> [Exercise data]
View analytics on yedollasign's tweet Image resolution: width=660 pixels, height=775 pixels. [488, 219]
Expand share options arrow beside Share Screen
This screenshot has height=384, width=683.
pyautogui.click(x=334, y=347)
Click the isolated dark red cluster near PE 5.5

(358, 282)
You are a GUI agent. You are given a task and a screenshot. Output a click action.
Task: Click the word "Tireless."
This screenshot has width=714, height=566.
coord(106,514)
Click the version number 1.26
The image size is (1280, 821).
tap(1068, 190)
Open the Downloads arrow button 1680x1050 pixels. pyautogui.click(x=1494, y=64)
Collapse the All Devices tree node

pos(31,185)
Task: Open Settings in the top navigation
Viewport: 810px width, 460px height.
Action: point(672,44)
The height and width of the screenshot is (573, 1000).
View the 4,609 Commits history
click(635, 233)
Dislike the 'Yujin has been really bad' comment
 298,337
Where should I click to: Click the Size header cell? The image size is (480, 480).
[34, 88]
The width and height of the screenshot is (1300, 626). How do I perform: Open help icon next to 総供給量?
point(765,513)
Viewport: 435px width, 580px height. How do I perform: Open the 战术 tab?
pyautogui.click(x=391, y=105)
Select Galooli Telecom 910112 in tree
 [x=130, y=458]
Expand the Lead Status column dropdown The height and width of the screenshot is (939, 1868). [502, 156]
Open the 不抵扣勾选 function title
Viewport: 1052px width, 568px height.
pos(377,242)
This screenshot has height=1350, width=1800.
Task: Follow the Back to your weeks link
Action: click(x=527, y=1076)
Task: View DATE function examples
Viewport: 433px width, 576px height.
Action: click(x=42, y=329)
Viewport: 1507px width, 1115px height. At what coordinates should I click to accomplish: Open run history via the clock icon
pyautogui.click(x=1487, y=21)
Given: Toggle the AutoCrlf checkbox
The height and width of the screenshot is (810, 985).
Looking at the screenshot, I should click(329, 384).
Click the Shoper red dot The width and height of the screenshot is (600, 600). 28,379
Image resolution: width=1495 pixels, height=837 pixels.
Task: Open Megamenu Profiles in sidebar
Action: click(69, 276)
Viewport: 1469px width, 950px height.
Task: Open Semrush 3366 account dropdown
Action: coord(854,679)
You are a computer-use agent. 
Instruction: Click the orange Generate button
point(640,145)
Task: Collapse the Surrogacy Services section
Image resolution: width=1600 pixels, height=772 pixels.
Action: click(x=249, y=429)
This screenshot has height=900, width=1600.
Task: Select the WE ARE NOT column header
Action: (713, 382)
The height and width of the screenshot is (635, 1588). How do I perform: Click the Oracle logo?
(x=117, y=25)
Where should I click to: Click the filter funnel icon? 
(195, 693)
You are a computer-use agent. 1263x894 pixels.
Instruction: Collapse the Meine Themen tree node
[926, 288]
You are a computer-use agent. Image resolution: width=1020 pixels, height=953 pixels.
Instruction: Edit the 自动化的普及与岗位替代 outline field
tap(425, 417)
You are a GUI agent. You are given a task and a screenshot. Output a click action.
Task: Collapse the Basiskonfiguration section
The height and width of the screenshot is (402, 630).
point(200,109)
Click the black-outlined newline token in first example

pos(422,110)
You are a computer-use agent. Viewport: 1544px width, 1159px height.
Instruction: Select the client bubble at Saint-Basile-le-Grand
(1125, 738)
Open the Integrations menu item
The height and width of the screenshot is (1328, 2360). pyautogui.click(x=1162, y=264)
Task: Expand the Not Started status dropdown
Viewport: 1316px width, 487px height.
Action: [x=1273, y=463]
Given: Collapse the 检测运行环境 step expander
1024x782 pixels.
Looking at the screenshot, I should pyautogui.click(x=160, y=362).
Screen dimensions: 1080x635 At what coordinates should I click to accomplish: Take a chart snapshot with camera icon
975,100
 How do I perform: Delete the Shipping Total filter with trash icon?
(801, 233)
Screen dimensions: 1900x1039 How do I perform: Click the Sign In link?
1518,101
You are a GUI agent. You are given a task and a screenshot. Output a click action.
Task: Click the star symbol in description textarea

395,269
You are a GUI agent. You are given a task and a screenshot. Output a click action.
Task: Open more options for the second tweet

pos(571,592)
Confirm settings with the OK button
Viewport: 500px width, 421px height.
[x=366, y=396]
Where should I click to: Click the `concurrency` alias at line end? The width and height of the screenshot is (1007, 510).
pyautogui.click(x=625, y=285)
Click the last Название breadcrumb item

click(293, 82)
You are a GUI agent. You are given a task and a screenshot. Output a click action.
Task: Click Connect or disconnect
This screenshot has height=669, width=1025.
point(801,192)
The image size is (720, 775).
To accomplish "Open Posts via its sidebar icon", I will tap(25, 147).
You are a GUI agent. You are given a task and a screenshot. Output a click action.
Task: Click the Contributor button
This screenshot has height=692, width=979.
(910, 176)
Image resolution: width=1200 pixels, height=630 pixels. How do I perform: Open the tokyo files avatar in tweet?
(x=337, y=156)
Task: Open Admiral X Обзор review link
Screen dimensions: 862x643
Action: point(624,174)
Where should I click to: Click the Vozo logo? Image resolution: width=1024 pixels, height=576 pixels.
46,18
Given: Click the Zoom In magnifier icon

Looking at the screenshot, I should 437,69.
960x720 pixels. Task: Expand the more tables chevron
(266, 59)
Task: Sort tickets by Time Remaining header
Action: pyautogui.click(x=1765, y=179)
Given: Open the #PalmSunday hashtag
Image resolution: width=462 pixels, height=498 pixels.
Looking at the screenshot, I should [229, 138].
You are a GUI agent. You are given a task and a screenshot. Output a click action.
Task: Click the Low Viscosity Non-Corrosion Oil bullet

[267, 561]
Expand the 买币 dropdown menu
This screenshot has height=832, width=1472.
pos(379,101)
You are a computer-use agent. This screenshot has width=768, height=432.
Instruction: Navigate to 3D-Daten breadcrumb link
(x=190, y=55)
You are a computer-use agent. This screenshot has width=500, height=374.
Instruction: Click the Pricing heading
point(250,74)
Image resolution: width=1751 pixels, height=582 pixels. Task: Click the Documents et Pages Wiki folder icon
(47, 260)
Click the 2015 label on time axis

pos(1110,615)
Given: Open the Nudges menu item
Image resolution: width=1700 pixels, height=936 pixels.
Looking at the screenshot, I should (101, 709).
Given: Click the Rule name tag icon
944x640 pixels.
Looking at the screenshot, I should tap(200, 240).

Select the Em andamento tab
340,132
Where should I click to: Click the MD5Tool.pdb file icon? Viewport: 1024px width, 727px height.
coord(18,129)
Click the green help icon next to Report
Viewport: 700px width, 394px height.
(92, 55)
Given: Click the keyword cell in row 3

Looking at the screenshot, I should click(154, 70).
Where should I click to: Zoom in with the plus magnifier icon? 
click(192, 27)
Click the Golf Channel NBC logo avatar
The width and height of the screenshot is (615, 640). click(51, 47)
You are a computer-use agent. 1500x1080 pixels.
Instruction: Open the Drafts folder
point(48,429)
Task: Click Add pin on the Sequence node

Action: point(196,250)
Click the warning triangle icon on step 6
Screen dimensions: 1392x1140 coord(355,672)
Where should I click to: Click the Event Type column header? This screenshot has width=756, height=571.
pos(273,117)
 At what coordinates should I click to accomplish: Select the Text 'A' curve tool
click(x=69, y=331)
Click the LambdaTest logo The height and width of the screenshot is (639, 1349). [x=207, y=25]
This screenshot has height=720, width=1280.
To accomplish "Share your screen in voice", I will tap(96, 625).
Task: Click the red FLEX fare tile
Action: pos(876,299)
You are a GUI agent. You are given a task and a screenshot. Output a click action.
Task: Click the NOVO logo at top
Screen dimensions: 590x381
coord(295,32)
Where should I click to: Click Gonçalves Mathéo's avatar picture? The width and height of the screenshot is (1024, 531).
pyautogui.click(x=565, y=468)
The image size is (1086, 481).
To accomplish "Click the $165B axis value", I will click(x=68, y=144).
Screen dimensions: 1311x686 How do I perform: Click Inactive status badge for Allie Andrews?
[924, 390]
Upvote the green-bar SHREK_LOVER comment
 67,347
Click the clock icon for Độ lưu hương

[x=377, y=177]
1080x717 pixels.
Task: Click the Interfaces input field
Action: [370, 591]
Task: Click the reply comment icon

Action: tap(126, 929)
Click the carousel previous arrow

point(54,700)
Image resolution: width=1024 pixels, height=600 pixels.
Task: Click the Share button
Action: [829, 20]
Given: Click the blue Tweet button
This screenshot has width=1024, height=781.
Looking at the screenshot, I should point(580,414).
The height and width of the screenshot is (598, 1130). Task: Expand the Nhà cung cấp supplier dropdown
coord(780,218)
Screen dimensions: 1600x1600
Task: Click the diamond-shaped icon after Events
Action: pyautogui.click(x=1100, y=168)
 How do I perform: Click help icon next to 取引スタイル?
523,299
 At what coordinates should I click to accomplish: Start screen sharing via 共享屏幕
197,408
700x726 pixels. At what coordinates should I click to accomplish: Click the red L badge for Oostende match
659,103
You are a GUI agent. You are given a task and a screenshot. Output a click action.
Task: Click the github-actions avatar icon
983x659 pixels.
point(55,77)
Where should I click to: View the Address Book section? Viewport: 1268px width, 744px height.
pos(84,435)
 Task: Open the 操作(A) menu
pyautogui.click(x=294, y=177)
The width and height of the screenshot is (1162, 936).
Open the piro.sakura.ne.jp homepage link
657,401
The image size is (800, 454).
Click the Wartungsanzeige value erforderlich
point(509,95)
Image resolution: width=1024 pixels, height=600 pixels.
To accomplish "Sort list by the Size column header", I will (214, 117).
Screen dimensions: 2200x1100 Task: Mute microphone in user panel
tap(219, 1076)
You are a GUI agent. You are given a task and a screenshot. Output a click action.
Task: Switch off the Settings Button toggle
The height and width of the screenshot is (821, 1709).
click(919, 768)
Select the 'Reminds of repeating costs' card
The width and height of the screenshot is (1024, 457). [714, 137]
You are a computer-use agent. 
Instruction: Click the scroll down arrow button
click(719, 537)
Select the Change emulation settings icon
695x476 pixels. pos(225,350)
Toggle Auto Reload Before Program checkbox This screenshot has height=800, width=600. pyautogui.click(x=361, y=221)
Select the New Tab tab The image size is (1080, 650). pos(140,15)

> [Work order] Taking the line with "Confirm settings with the OK button" as the first and the line with "The image size is (720, 775)." as the last, retype that stretch of the data above exactly, with no other lines.

> [Problem solution]
Confirm settings with the OK button
Viewport: 500px width, 421px height.
[x=366, y=396]
Where should I click to: Click the `concurrency` alias at line end? The width and height of the screenshot is (1007, 510).
pyautogui.click(x=625, y=285)
Click the last Название breadcrumb item

click(293, 82)
You are a GUI agent. You are given a task and a screenshot. Output a click action.
Task: Click Connect or disconnect
This screenshot has height=669, width=1025.
point(801,192)
The image size is (720, 775).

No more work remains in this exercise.